These results are in accordance with those of Majchrzak et al [41] who found enhanced
anabolic effects of oral intradialytic nutritional supplementation on skeletal muscle protein
turnover after a single bout of resistance training. Similar findings have been reported by
Dong J et al. [42] who tested the effect of a long-term resistance training combined with
intradialytic oral supplementation in HD patients. The Authors found a statistically significant
increase in body weight that can be considered as a positive result. In fact evidence exists
that increasing body weight in HD patients improves their survival [42]. In a small cohort of
HD patients, 16 weeks of strength training was performed together with the administration
of protein or a no protein drink after every training session. After the training, improvements
in muscle strength and power, physical performance, and quality of life occurred.
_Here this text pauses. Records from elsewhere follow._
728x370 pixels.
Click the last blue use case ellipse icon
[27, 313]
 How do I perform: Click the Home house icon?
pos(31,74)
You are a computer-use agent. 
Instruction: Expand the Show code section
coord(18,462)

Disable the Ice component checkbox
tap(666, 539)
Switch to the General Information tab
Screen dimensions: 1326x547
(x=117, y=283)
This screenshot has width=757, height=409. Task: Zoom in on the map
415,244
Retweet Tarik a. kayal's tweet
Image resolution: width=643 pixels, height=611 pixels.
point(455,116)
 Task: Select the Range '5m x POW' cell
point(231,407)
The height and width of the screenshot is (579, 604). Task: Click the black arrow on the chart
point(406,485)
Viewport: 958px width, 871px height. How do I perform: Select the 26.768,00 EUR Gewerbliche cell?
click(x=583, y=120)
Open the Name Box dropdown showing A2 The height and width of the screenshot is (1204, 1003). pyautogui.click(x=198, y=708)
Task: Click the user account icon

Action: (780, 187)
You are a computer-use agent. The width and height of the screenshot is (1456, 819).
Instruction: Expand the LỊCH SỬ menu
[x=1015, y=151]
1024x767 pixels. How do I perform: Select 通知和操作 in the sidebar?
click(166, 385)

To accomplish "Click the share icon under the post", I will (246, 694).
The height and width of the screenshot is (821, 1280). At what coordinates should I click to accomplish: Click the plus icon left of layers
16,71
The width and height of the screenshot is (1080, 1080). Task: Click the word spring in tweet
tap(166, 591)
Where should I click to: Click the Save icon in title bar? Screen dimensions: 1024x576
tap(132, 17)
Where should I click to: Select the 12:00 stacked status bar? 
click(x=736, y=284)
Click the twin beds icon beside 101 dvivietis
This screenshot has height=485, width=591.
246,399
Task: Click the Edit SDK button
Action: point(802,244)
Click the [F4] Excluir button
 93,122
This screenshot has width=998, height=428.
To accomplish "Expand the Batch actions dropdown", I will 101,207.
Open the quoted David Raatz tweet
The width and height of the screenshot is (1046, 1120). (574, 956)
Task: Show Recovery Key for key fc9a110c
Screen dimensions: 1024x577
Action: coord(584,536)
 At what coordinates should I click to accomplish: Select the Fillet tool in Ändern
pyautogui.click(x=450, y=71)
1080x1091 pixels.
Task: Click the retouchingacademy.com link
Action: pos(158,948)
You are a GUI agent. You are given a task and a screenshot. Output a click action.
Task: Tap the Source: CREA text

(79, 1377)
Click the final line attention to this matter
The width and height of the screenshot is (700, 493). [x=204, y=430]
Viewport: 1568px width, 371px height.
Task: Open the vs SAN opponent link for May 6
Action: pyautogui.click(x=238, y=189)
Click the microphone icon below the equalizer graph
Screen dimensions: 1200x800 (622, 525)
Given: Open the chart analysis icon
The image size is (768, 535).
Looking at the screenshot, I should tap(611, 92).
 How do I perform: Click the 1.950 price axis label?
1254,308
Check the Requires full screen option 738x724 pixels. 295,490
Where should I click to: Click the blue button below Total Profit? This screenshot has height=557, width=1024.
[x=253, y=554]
However,
no additional benefit was observed by combining the training and protein supplementation.
[43].
A randomized clinical trial is in progress for analyzing the impact of intra-dialysis
progressive exercise training and adequate nutritional supplementation on markers of PEW,
functional capacities and quality of life of adult patients in hemodialysis [44].

Conclusion

In summary, regular physical activity can positively affect the nutritional status and the
perception of well-being of CKD patients and may facilitate the anabolic effects of nutritional
interventions. Exercise training, coupled with adequate nutritional support is a therapeutic
intervention able to prevent the loss of lean body mass in CKD patients. In addition,
improving of quality of life is generally recorded. These strategies need to be implemented
and represent a promising field of investigations in all the stages of CKD.

Disclosure Statement

The authors of this work declare that they do not have any conflict of interests.